**Input material:**
= Beginning of Section =

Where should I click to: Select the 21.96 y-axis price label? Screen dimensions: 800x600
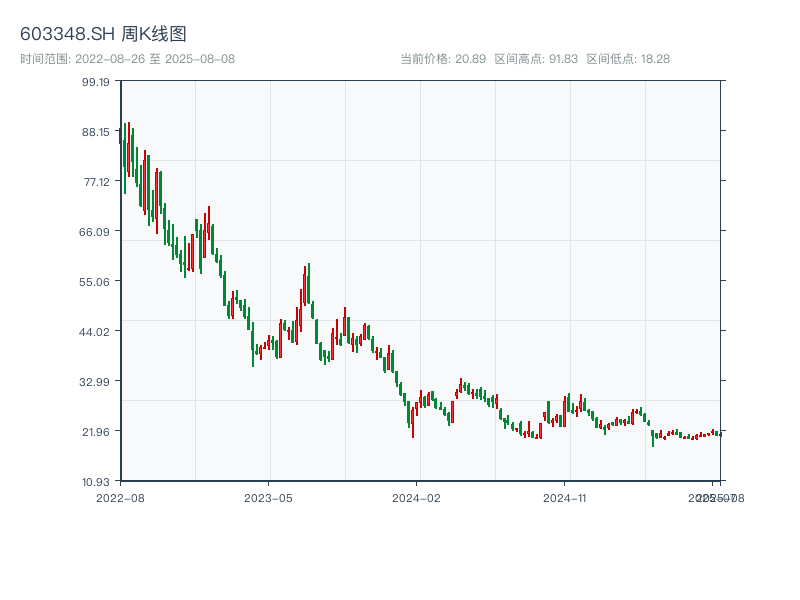click(x=97, y=432)
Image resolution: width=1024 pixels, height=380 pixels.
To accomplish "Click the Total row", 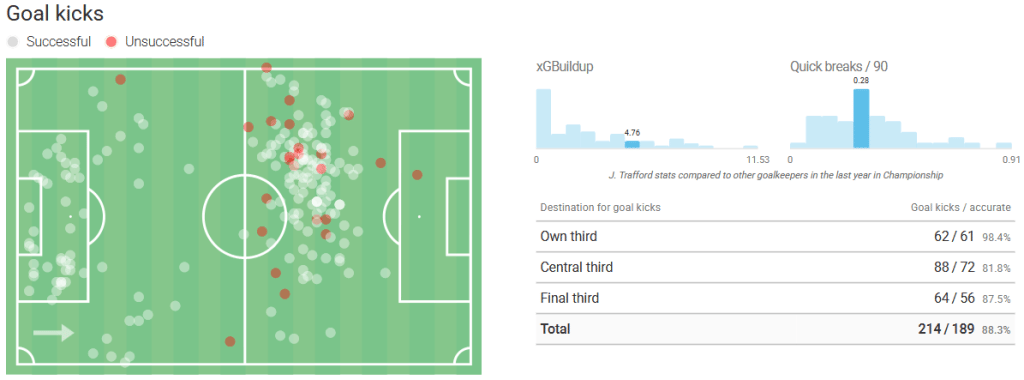I will click(773, 329).
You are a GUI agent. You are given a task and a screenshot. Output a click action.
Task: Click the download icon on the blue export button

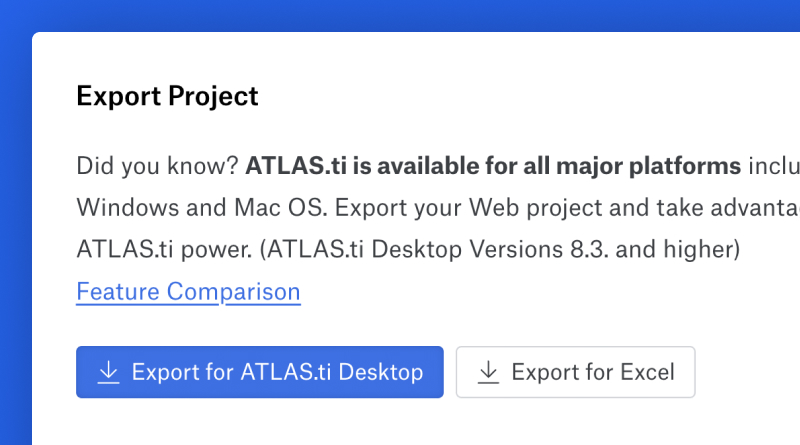tap(108, 373)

= End of Section =

**Problem requirements:**
Please retype the lines from the one that contains "Task: Click the" through the final line of the data, both included, without any pictures.

**Exercise output:**
Task: Click the download icon on the blue export button

tap(108, 373)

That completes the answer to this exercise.